Science News, 7 November 1998
Stunning photographs, accounts of the Carrs' experiences, and a survey of Antarctic natural history void the impression of a stark, lifeless place. Instead, the Carrs, the only two permanent inhabitants of the island of South Georgia for the past five years, reveal a land abounding with albatrosses, seals, and plush greenery during the summer months.
Customer Reviews
Antarctic Adventure
Over 20,000 people a year go to Antarctica and only 5400 people went to South Georgia last year. I am going in November and feel this is probably the one book for people to read if they are going there. Everyone I have talked to that has gone to the Antarctic Circle says that South Georgia is a must. Read this book before you book your cruise and if it is in your budget add South Georgia.
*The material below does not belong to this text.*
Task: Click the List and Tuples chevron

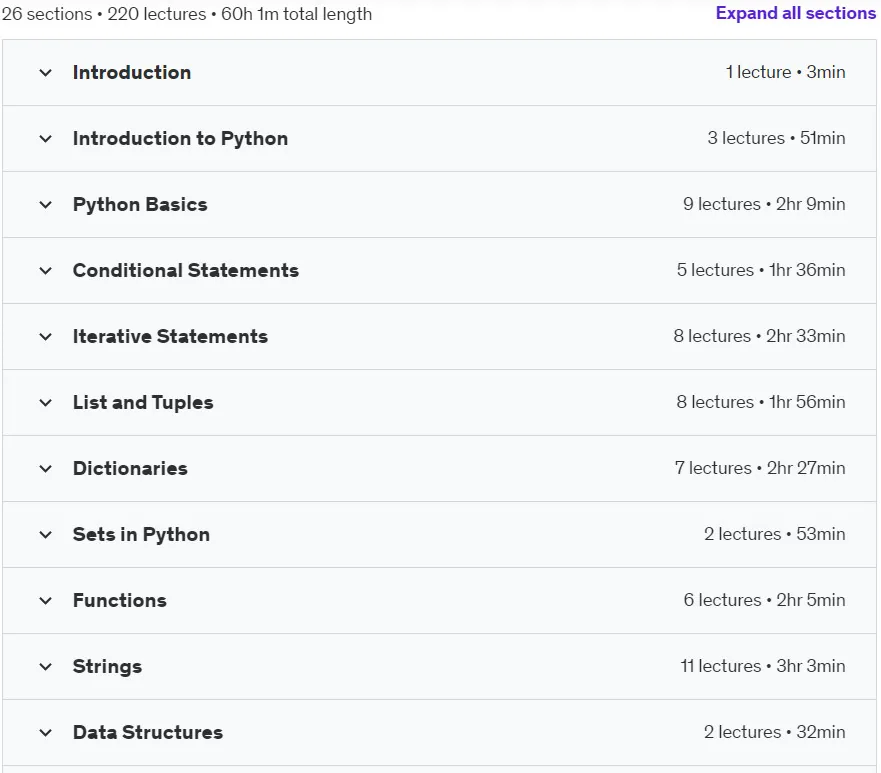Action: 46,403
It is one of the great ecosystems of the world so if you have done Africa and the Galapagos or other A list eco-tours this book will probably convince you to add South Georgia.
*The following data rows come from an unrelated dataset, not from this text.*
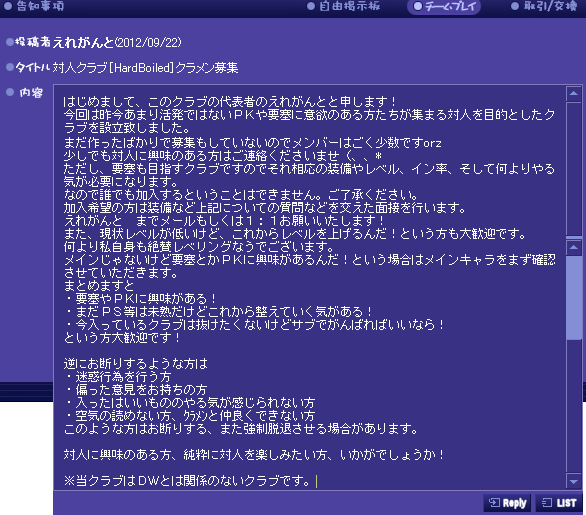Screen dimensions: 586x515
Task: Click the radio dot before チームプレイ
Action: [x=418, y=6]
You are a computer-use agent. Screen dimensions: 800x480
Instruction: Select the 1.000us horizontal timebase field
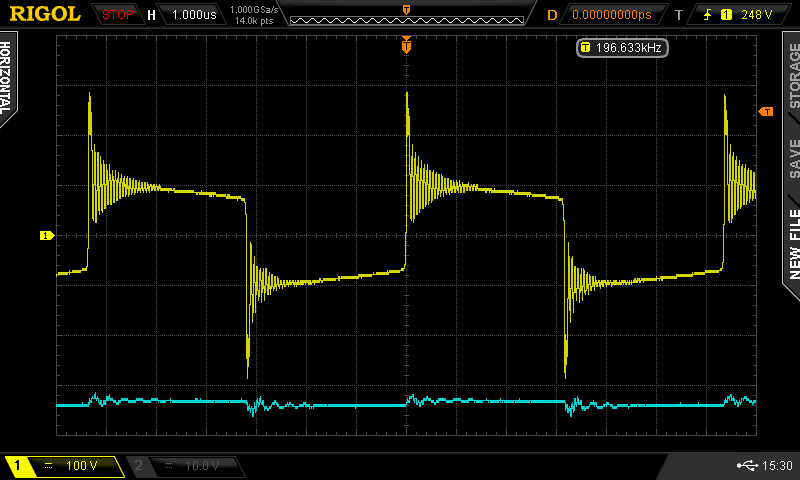pyautogui.click(x=191, y=15)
Travelling to such an unreachable land
It is a wonderful collection of pictures taken by Tim and Pauline Carr, during their long stay in the South Georgia Island. Such remote and unreachable place for normal people as I am, but to dream with.... a land where the human touch almost changed the landscape, but where the nature took over, after the last whalers left the island, with the rebirth of a new natural chain.
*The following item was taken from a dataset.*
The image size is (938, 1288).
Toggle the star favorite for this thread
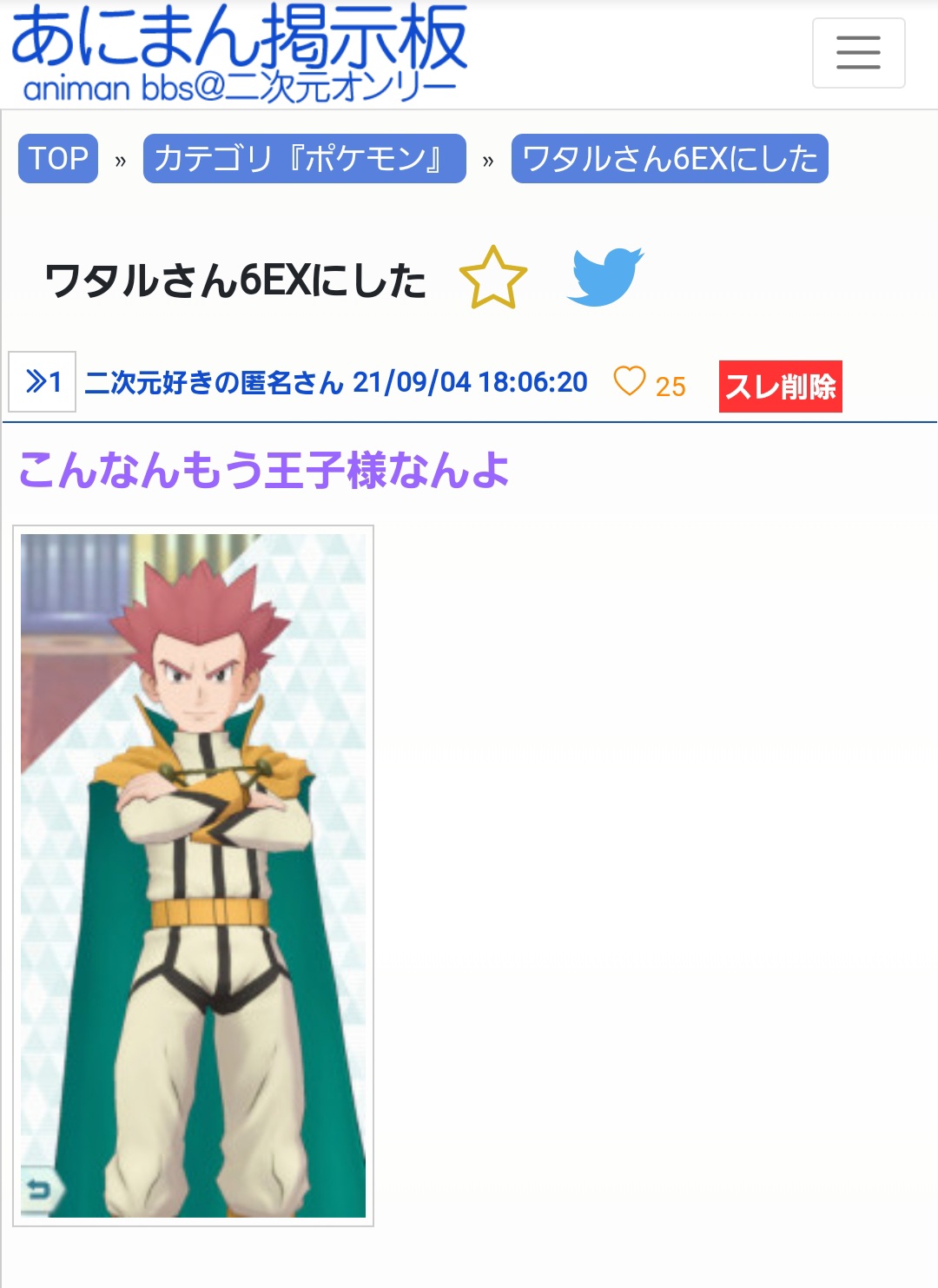[x=493, y=278]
5 Stars for the Colour Photography. Next best to going there
Fitting tribute to the sometimes threatened wildlife on this island - South Georgia. Apart from the stunning bird photographs with those amazing snow-capped peaks, there is the effusive commentary, emphasizing the natural moods of the place, with journeys by boat, hiking, on skis, explorations made more meaningful with some of the scientists from their bases. In fact the Carr's are the only permanent residents here, so taken with the wildness of the place, and actually run the Whaling museum. Not the least of characters is the famed one hundred year old Falmouth (England, UK) built cutter with whom we can share it's history in the final chapter of the book. This is no ordinary boat, not for all that the Carr's have taken her through these last 25 years. First hearing of the Carr's exploits in John Ridgeway's 'Then we sailed away', somehow the dangers of their journeys, although not exactly glossed over, are not depicted as felt experience as in the Ridgeway work, feeling more like the safe narrative encountered in a childrens' version of a day at sea. The reader is not aware of the friction and general mayhem that is so well recounted by John. Also there is no sense of the 'burden of the possession of mind', lonely outposts bringing on philosophical musings than is done here, unless of course they were were always an idyllically matched and happy couple. It is not that sort of book, rather allowing the displacement of humanity as much as possible in order to bring out into greatest relief, the exorbitant wildlife.